LIST OF TASKS:
#1 Can you summarize the interview with Ken'ichi Kutsuna in two sentences?
#2 In the interview with Ken'ichi Kutsuna, whose help did he ask for with the photography on Vlad Love?
#3 Could you reproduce the part of the interview with Ken'ichi Kutsuna starting with "Ken’ichi Kutsuna: That’s" and going on through "in that sense."?

EXTRACT PROVIDED:
I see, so you don’t have a particular attachment for analog photography but just want to recreate the things you like?

Ken’ichi Kutsuna: That’s right, the feeling or sense that I think is the most beautiful.

About that, in the dôjinshi where you commented on the Vlad Love opening, you mentioned Princess Mononoke’s influence. Could you explain what you like so much about it?

Ken’ichi Kutsuna: Princess Mononoke was made at the time of the switch from analog to digital, and it’s representative of analog techniques at their highest level of development. The first part of the story is particularly beautiful in that sense.

It all comes back to the Covid period when there were some Ghibli revival screenings. I had the opportunity to see Princess Mononoke in the theater again back then, and it was so beautiful! The colors in particular: the red, and green, and black… I realized that these colors aren’t really used anymore. So I just figured I should start using them myself.

Today, it’s not just you who’s trying to revive the analog feel, but also people like Kentarô Waki [1] and China [2]. Is this something like a generational movement?

Ken’ichi Kutsuna: We’re not quite from the same generation, so I can’t speak for that, but I do think that there’s an increasing number of people turning back towards old works. It also applies to independent artists like Komugiko2000[3]. I’m already in my 40’s, so I do have some nostalgia towards these older works. However, if younger people like China or Komugiko say that it’s good, I think you can trust them.

Going back to your own work, how do you create that unique feeling? Do you use any software in particular?

Ken’ichi Kutsuna: In my case, the background and cels are done the usual way, with the color designer doing their job as usual, for example. But then, before sending it all to the photography, I play with the colors on Photoshop, and then send it.

How about the photography? Who are the people working on it besides you?

Ken’ichi Kutsuna: I don’t really have a special person I always work with, but for Vlad Love, I asked the help of Daisuke Matsuki from 10Gauge, whom I’ve known for some time. He’s been doing the photography for the studio’s works, those made by Nobutaka Yoda. So Matsuki did all the photography on Vlad Love, and together we more-or-less narrowed down the kind of processing we wanted through trial-and-error. Since then, I haven’t relied on his help but have tried to reproduce the same processing by asking the regular photography director of a given show I’m working on to aim for the same feeling.

DATA FOR REVIEW:
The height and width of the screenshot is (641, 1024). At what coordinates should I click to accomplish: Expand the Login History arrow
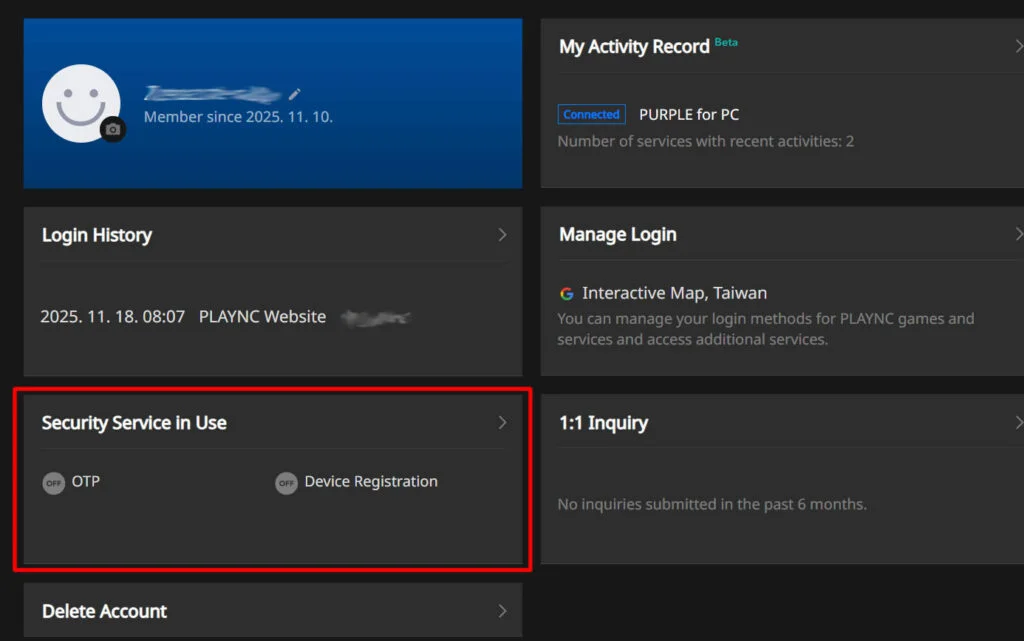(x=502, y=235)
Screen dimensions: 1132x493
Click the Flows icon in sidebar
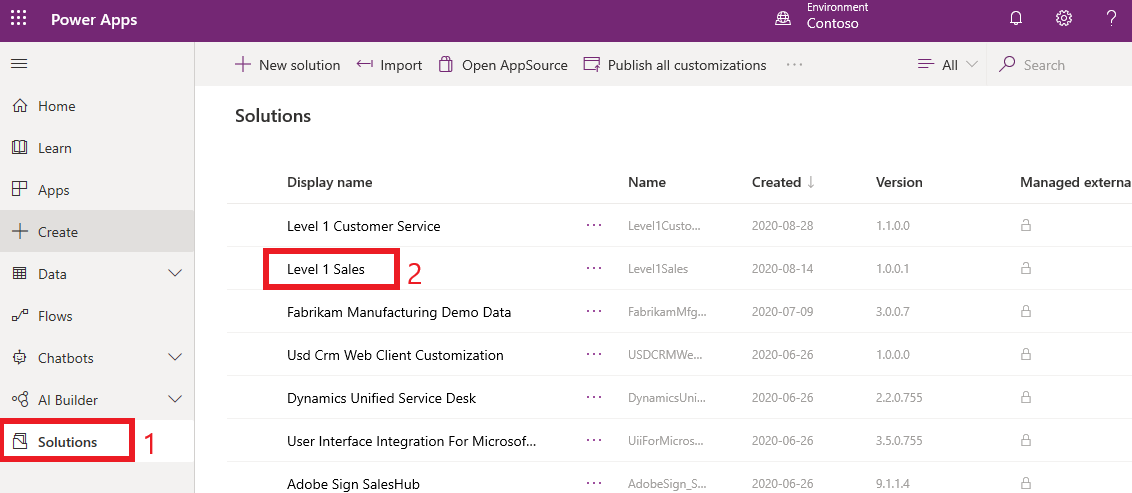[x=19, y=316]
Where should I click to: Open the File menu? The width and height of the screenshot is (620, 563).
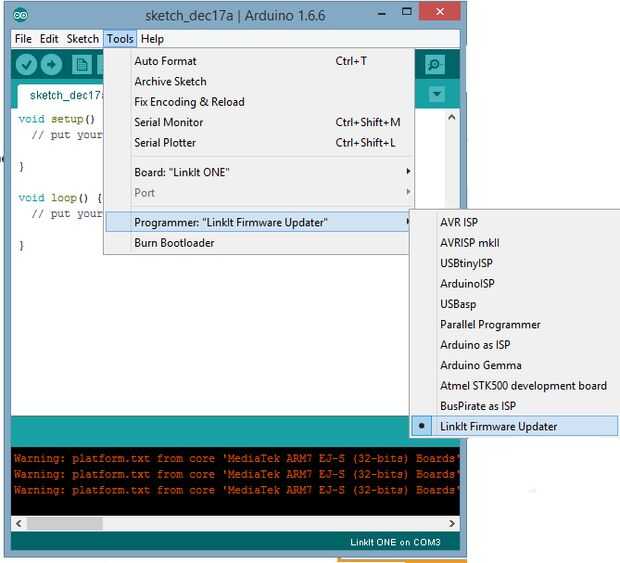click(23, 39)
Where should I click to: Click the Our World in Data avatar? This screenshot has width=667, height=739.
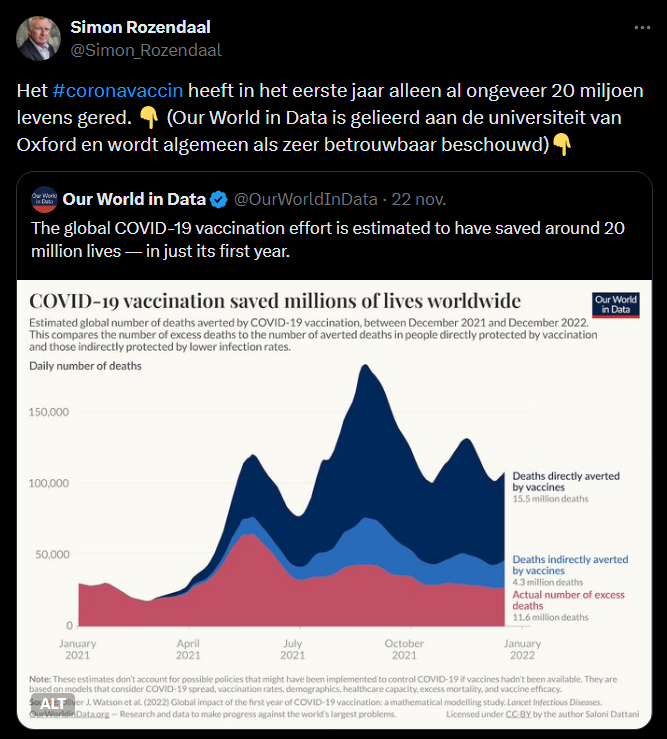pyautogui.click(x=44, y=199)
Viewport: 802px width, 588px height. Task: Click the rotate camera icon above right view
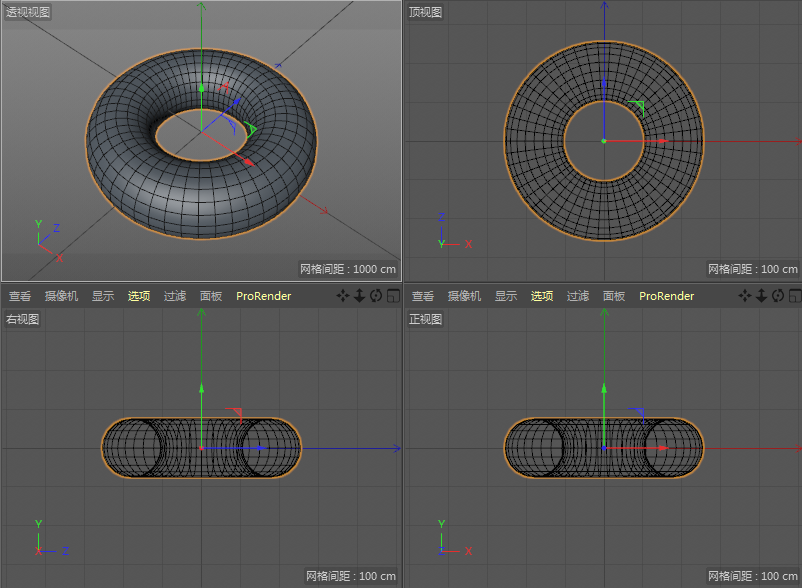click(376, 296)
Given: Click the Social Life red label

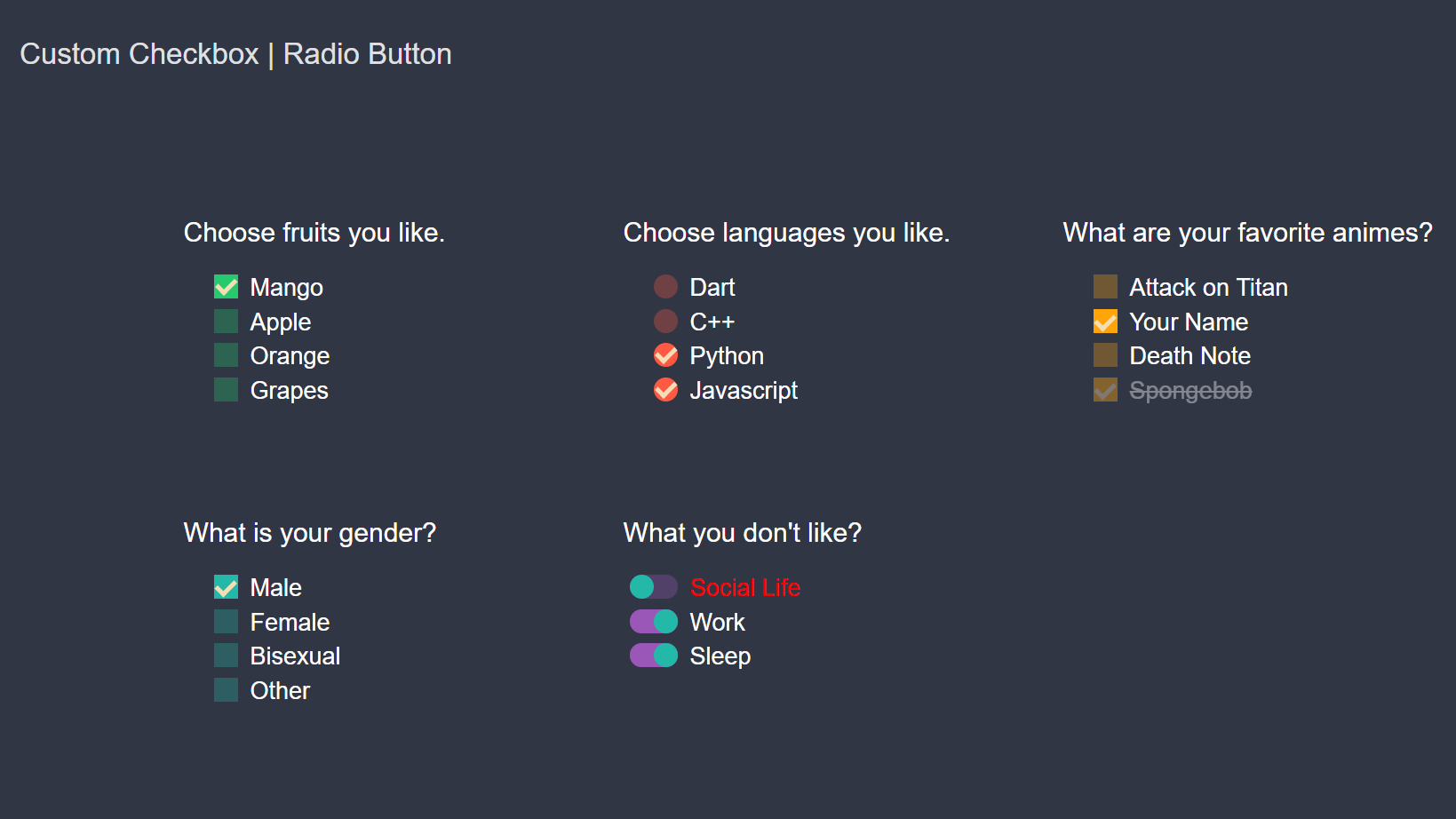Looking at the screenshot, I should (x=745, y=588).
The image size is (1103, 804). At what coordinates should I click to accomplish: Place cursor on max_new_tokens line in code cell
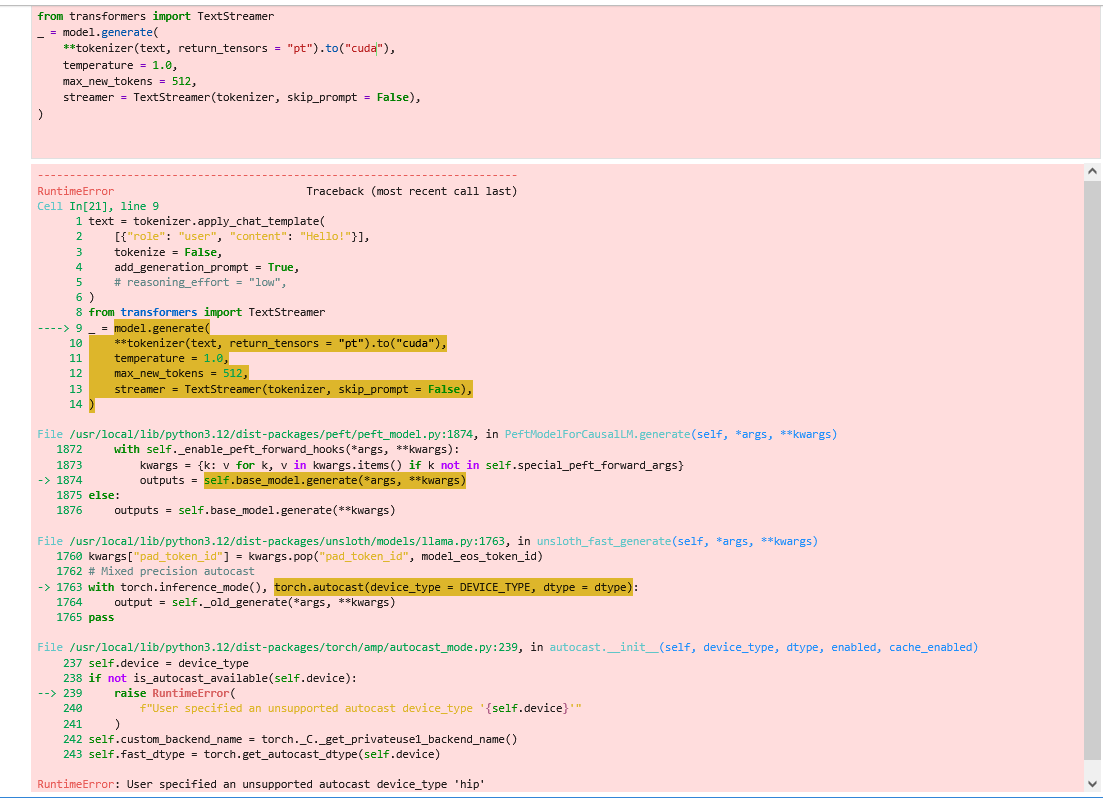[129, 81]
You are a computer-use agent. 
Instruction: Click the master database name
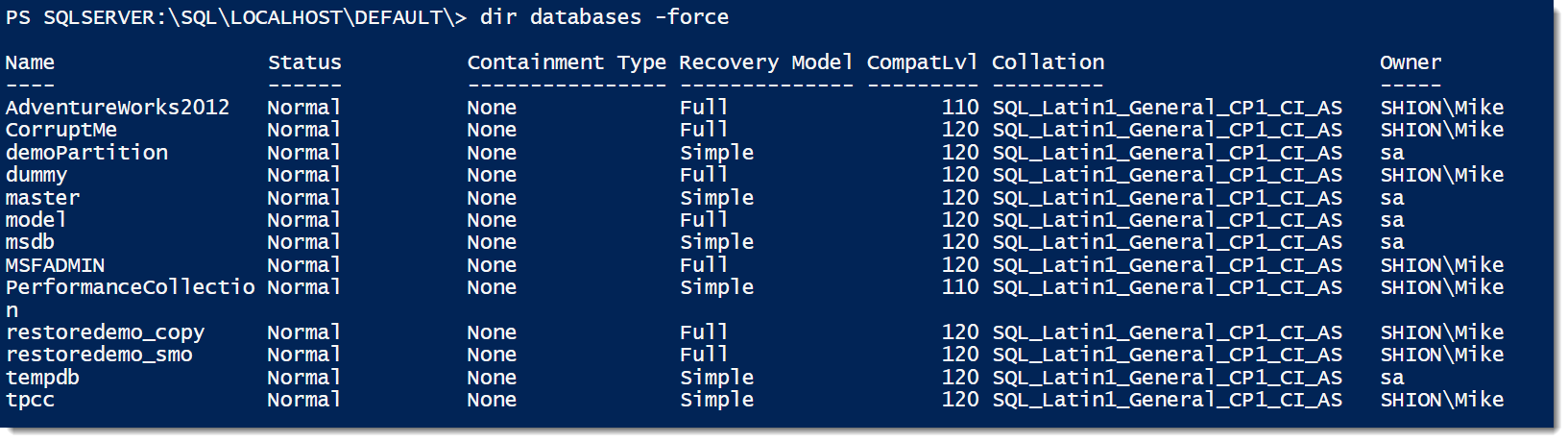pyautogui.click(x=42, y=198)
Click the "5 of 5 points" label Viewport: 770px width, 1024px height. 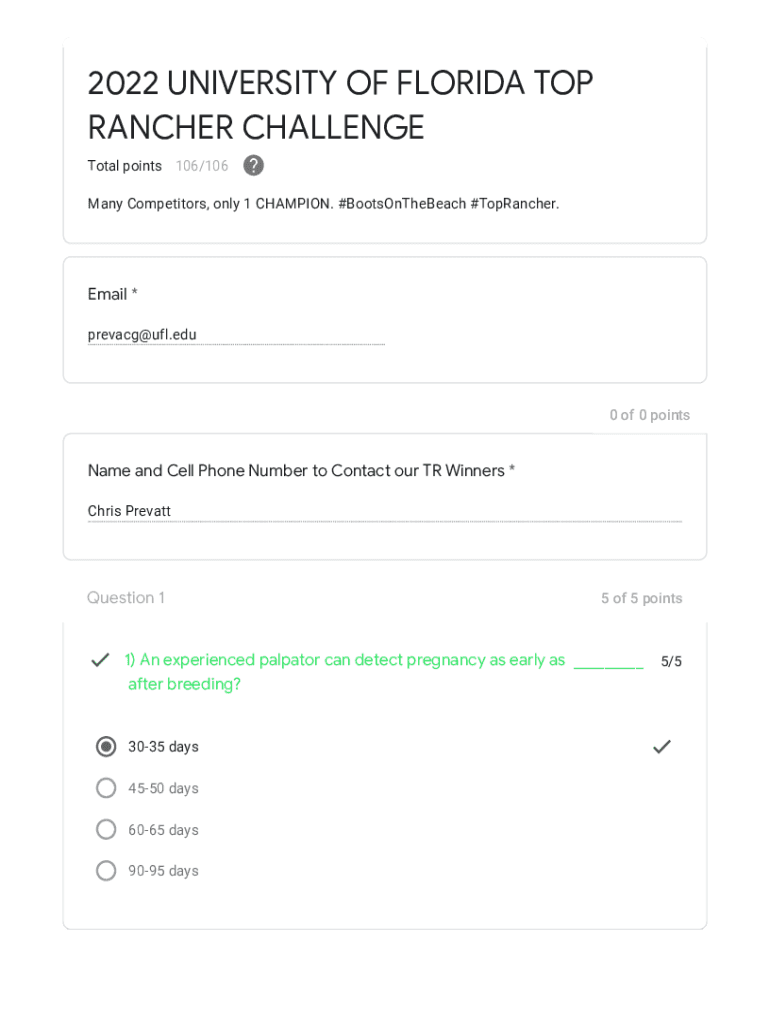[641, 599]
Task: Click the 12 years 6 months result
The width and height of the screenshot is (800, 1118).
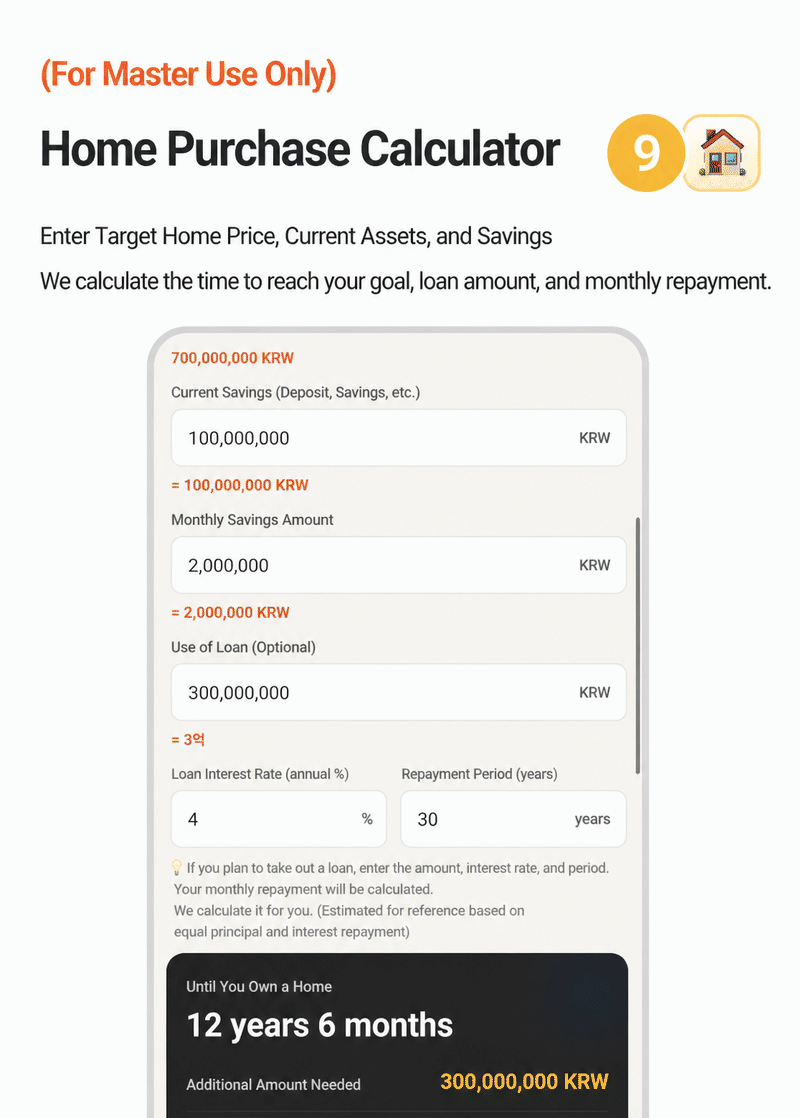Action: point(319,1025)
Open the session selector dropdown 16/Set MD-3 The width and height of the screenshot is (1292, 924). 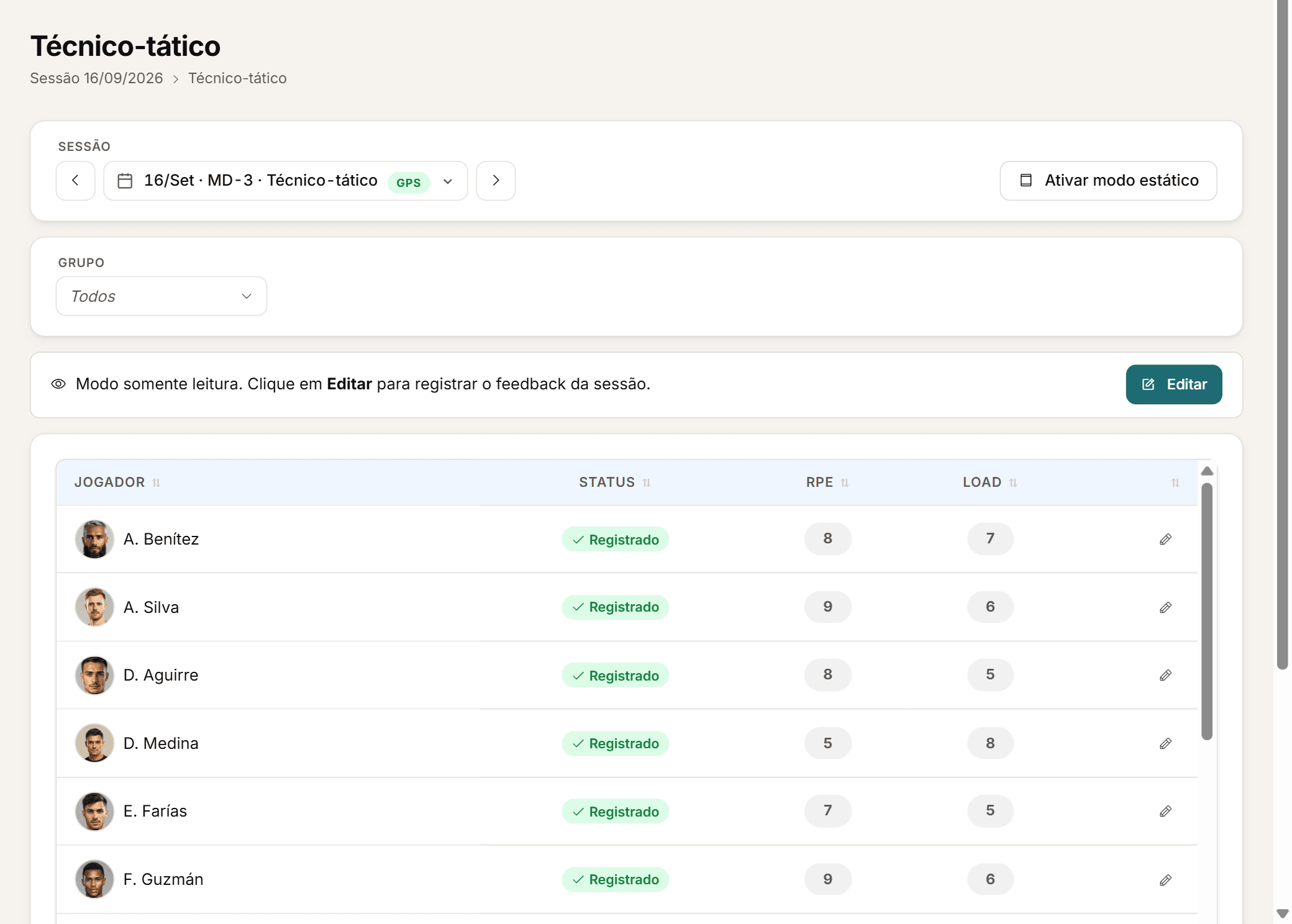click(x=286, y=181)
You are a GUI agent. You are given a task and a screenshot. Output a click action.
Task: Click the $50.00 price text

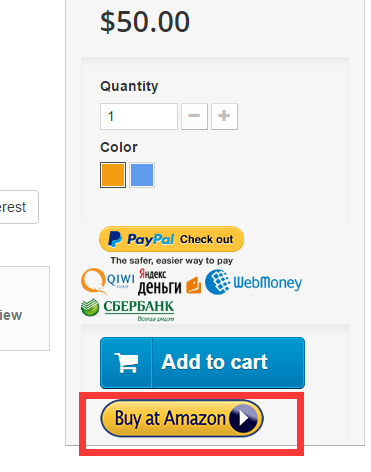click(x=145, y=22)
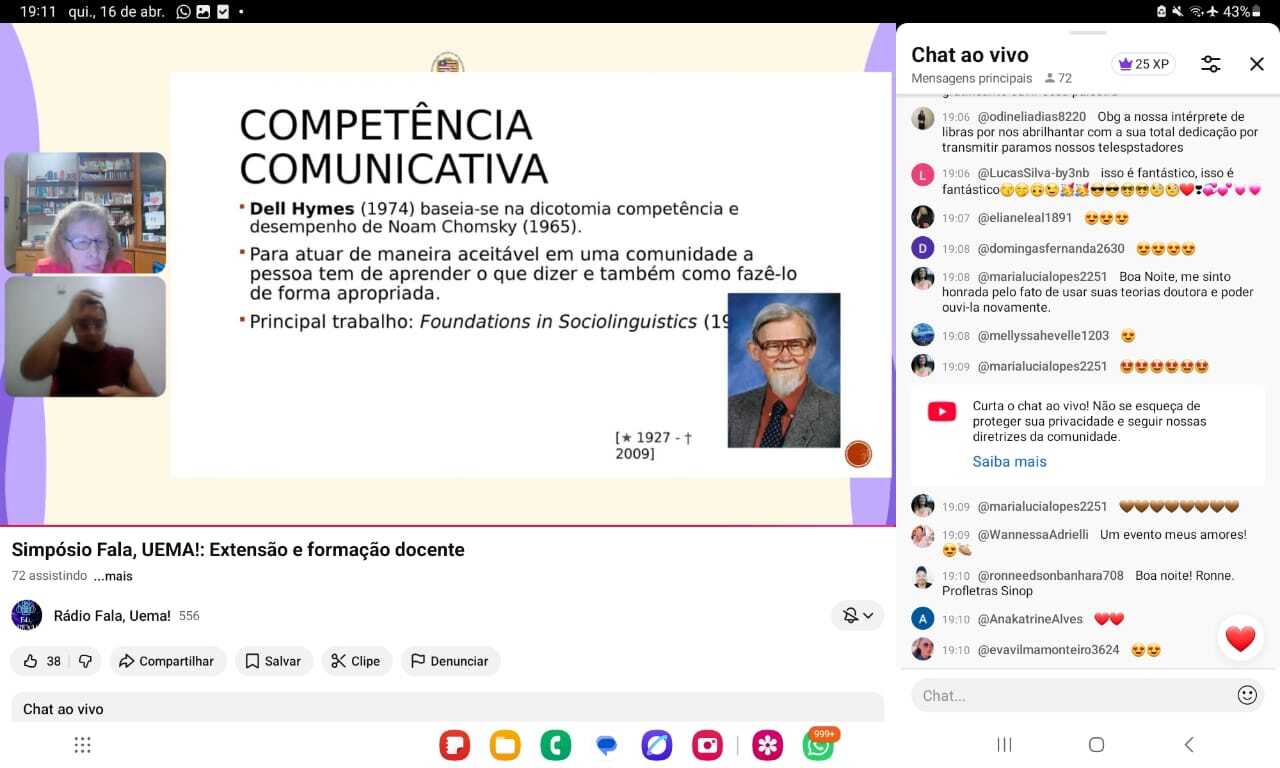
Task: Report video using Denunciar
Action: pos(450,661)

RESPONSES BY ITEM NUMBER:
#1 Ken'ichi Kutsuna says he wants to recreate the feeling he finds most beautiful rather than being attached to analog photography, and he points to Princess Mononoke, whose colors impressed him when he saw it again at a Ghibli revival screening during the Covid period. He adjusts colors in Photoshop before sending the work to photography, and on Vlad Love he narrowed down the processing through trial and error with Daisuke Matsuki of 10Gauge.

#2 Daisuke Matsuki from 10Gauge.

#3
Ken’ichi Kutsuna: That’s right, the feeling or sense that I think is the most beautiful.

About that, in the dôjinshi where you commented on the Vlad Love opening, you mentioned Princess Mononoke’s influence. Could you explain what you like so much about it?

Ken’ichi Kutsuna: Princess Mononoke was made at the time of the switch from analog to digital, and it’s representative of analog techniques at their highest level of development. The first part of the story is particularly beautiful in that sense.